There was no way to shield us from Star Wars—it was everywhere.  Luke Skywalker’s face was all over everybody’s square metal lunch boxes, and Princess Leia…Princess Leia.  I deeply, deeply wanted to be Princess Leia. Not just for Halloween, but in real life, too. But definitely for Halloween that year.

To make my costume, I procured a white sheet from the linen closet at the top of the stairs and synched it with a belt from the top drawer of my mother’s dresser.  I could drape it just right, but I was having trouble figuring out how to get my shoulder-length, very straight and fine hair into Princess Leia side buns. It was my mother who saved Halloween that year, by parting my hair down the middle and carefully bobby-pinning a balled up pair of her panty hose, one on each side of my head.  I borrowed a green, glow in the dark lightsaber from the neighbor across the street and there I was: an eight-year-old Princess Leia.

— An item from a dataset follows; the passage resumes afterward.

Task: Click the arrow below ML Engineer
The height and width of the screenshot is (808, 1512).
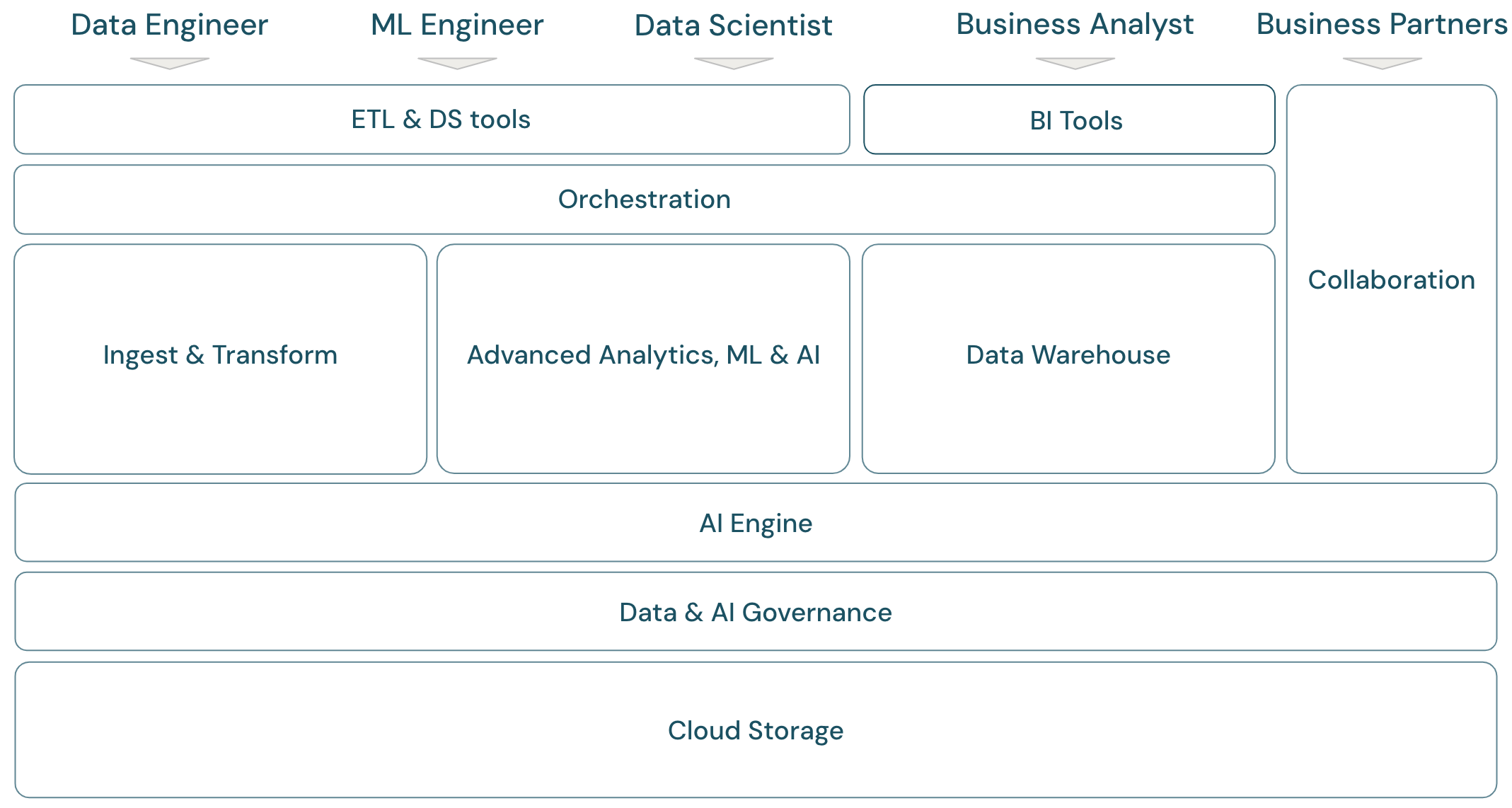Action: [457, 63]
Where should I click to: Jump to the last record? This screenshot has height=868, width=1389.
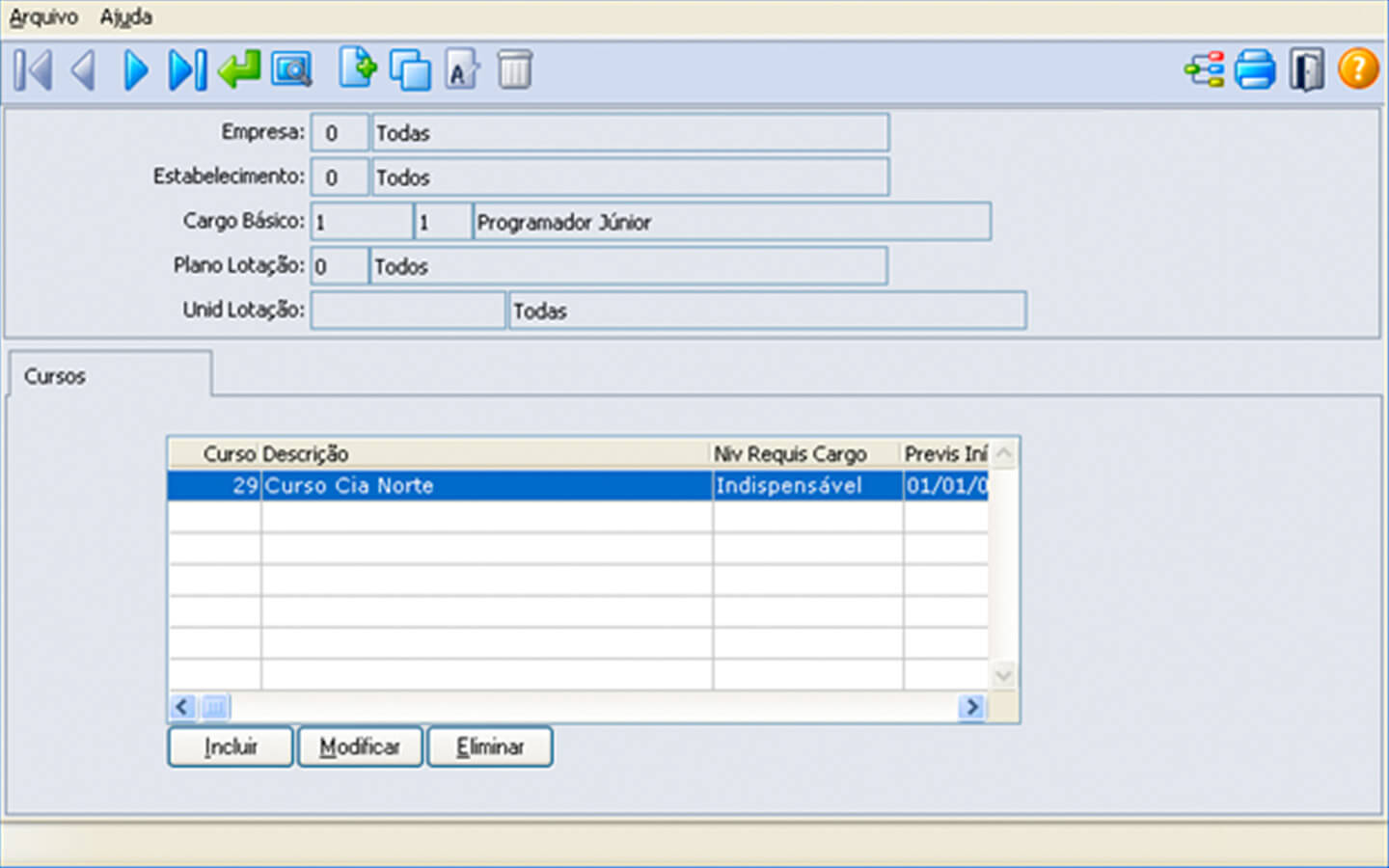pos(187,70)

That was the best Halloween ever.  The pack of neighborhood kids traipsed up and down the sidewalks, strategizing about who was likely to have the best candy and what route might cover the most ground.  We yelled our excitement and acted out the costumes we wore. And when Trick or Treating was over I went home, one unraveled pair of panty hose still firmly attached to the left side of my head but now dragging behind me, bag bulging with mini Hershey bars and my favorite: Baby Ruths.

Why would an eight-year-old girl dress up as Princess Leia?  I guess what I learned that Halloween is: why wouldn’t she? I think that was when I began to learn about what it means to live in the world.  Our lives are filled with all different kinds of people and experiences. Current events matter, and living a life engaged in responsive action to those events is important.  I am beautiful, and I can choose to show up in the world that way (with the assistance of my Mom). Fighting for what is good and right is the point of life.

And I can wield a lightsaber, too.

These two Halloween (Harvest Festival) costumes are the best metaphor I can summon to explain my spiritual journey—both as a follower of Jesus and as a leader in the Church.  All my life I’ve wanted to do the right thing. I love rules and following them well. I believe that God has dreams for our lives and standards for how we should live. And I was given a gift in my evangelical childhood: the gift of order and structure and clear expectations for what a woman of God should do and be in the world.  

The problem was, as I kept growing into who I would become, I would constantly trip over the bathrobe of evangelicalism as it related to things like gender roles, exclusion of certain groups of people, lack of engagement in the world, the absence of a deep urgency to do the work of justice and be a radical voice for and with those who lack power.  And eventually the bathrobe was too cumbersome for me. I found that I did much better with a draped sheet belted around my waist, two pairs of pantyhose pinned to the sides of my head, and a lightsaber in my hands.

I could be a leader and fight for justice.

I would take a different course than the one set out for me.

And I could love Jesus just as much as I did before, and probably even more.